El lunes, mientras llevaba a mis hijos al kinder en medio de un tráfico pesadillesco, le toqué la bocina a un conductor para reclamarle una maniobra grosera y peligrosa. El hombre, quien cinco segundos antes parecía tener tanta prisa, se bajó de su coche profiriendo insultos misóginos y se tomó todo el tiempo del mundo para patear con vehemencia nuestro automóvil. Mientras observaba atónita este espectáculo con Cri cri como banda sonora, me pregunté por qué, siempre que se le necesita, la policía no está por ahí, me pregunté si ese tipo habría hecho lo mismo si yo hubiera sido un hombre, me pregunté sobre todo cómo leerían eso mis niños y de qué manera afectaría su educación como varones.
Hace un par de semanas, descubrí en una librería de San Francisco un libro pequeñito de la escritora nigero-americana Chimamanda Ngozi Adichie cuyo título, traducido al español, es Todos deberíamos ser feministas. El viejo tema de la igualdad de géneros visto desde la óptica de una escritora joven e inteligente. El libro comienza por denunciar el prejuicio que existe en contra de las feministas, como si el adjetivo fuera sinónimo de “agresiva”, “enojada”, “resentida” (un hombre feminista en cambio es un ejemplo de tolerancia y comprensión). Y la verdad es que el tono de ese texto no puede estar más lejos de esos estados de ánimo. Adichie señala que el tema sigue siendo de actualidad y no una cuestión caducada en los años 60. Es cierto que desde esa década se han hecho grandes avances en términos de igualdad laboral, educación y salud, pero por desgracia aún estamos muy lejos de haber solucionado el problema. La punta del iceberg es visible en las costumbres cotidianas. Por ejemplo, los restaurantes. Cuando una pareja sale a cenar, los meseros se dirigen siempre al hombre y es también a él a quien le llevan la cuenta, dando a entender que quizás ella no tiene recursos para solventarla o por lo menos que él posee un mayor poder adquisitivo. Asumir eso no es tan extravagante dado que un hombre suele ganar más que una mujer aun en el mismo puesto y en la misma compañía sin que haya motivos para ello excepto, claro está, la discriminación de género.

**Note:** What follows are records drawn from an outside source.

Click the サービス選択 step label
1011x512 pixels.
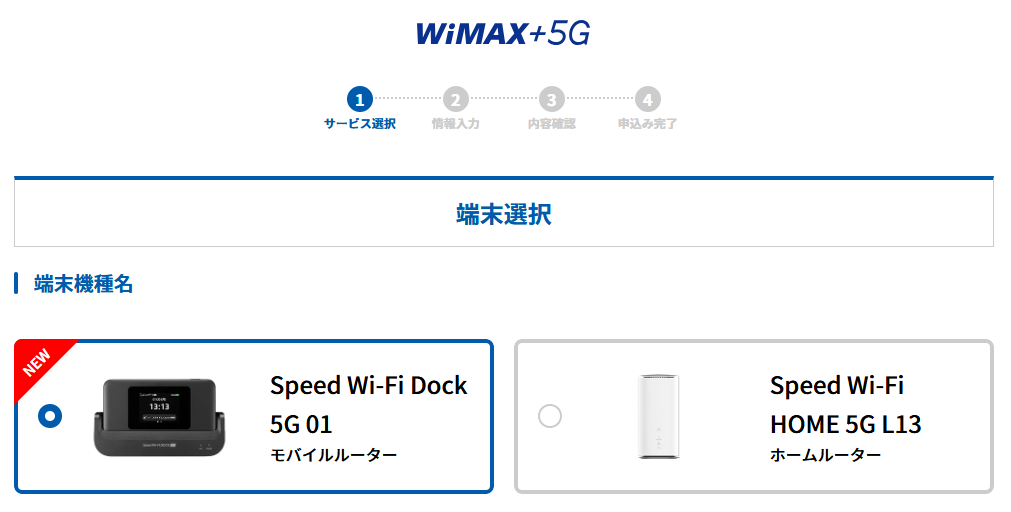click(360, 124)
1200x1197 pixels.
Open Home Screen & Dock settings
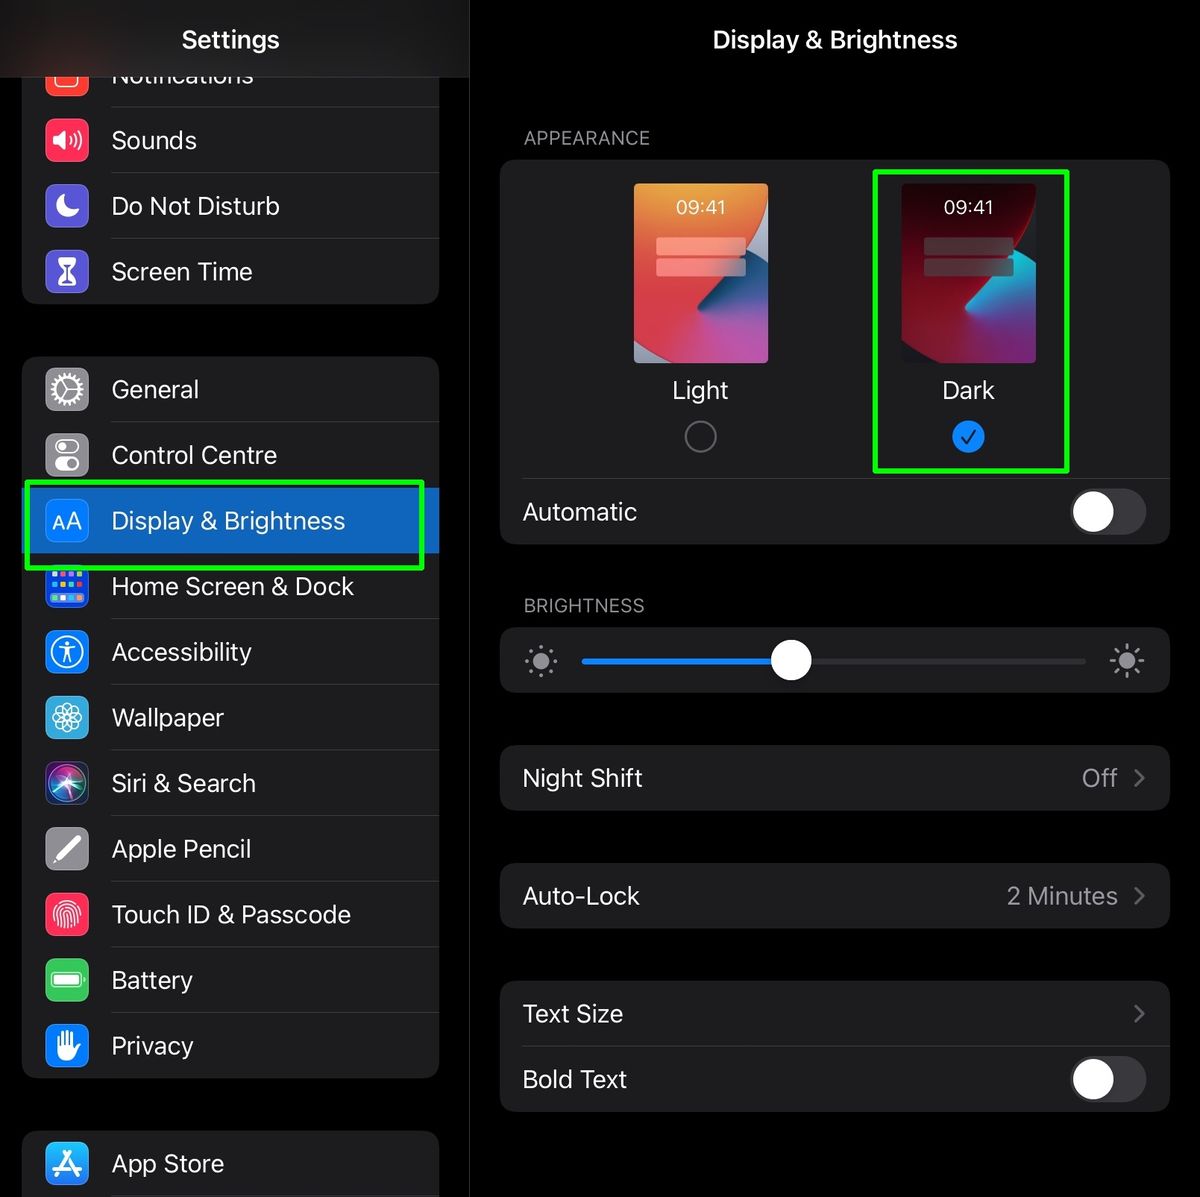pos(232,587)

¿A quién le conviene tal sistema?, pregunta Adichie. A nadie. La forma en que los hombres son educados, además de infligirles una enorme presión (deben ganar mucho, ser fuertes y destacar profesionalmente), los vuelve hipersensibles al éxito femenino. Pocos hombres tienen un ego tan sólido como para soportar que su mujer les lleve ventaja en el ámbito profesional, económico y reproductivo. Y, algunos, para soportar que una mujer les toque el claxon. Cuando una pareja tiene problemas de fertilidad, el varón asume que la mujer es la responsable y la manda al frente de todas las pruebas médicas, pero está comprobado que en 40% de los casos el problema radica en la producción de esperma.
La imagen del simio que patea el coche de una mujer automovilista da pie a esta conversación y a muchas relacionadas, como el feminicidio y la violencia familiar, de las que no habla Adichie en su libro, quizás porque en ese sentido Nigeria y cualquier país africano nos llevan la delantera.